Oct. 21 (Bloomberg) -- A Venezuelan doctor who claimed that President Hugo Chavez has less than two years to live because of cancer said he was forced to flee the country.
Dr. Salvador Navarrete, who said he was Chavez’s doctor in 2002, said in an interview in the Oct. 16 edition of the Mexico City-based daily Milenio that the president has a retroperitoneal sarcoma and is unlikely to survive the next two years. In a letter published today in the Caracas-based daily Tal Cual, Navarrete said the publication of the interview had forced him to leave the country with his family. He went public to help the country prepare for the “traumatic” event, he said.

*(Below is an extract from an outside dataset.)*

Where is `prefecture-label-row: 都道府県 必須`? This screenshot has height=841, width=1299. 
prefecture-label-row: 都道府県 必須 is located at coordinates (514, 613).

“It worries me that the president and his political advisers don’t understand the magnitude of his illness,” Salvador Navarrete wrote in a letter published in the Caracas- based daily Tal Cual. His “passing away in this moment could be more traumatic than the politicians may think.”
In the interview with Milenio, Navarrete said he met with other doctors of the Chavez family to share information and came to the diagnosis of sarcoma. In the letter, Navarrete said he drew his conclusions from publicly available information.
“It’s no more than a clinical exercise that any professional working in medicine can come to in order to arrive at a probable -- and never definitive -- diagnosis and prognosis,” he said in the letter.
Chavez, who has declined to reveal exactly what kind of cancer he has except to say that he had a baseball-sized tumor removed from his pelvic area, said yesterday he’s “free of illness” after returning from Cuba, where he underwent tests. The 57-year-old paratrooper says he’ll take part in elections next year where he hopes to win by “knockout” and secure a third consecutive six-year term.
While acknowledging that he had spoken to Milenio, Navarrete said he thought the journalist was writing a book about Latin American leaders and that much of what he said would not be published.
Navarrete fled to Mexico after intelligence agents visited his clinical practice, Tal Cual said yesterday. The Communications Ministry did not immediately return a call from Bloomberg News asking for comment.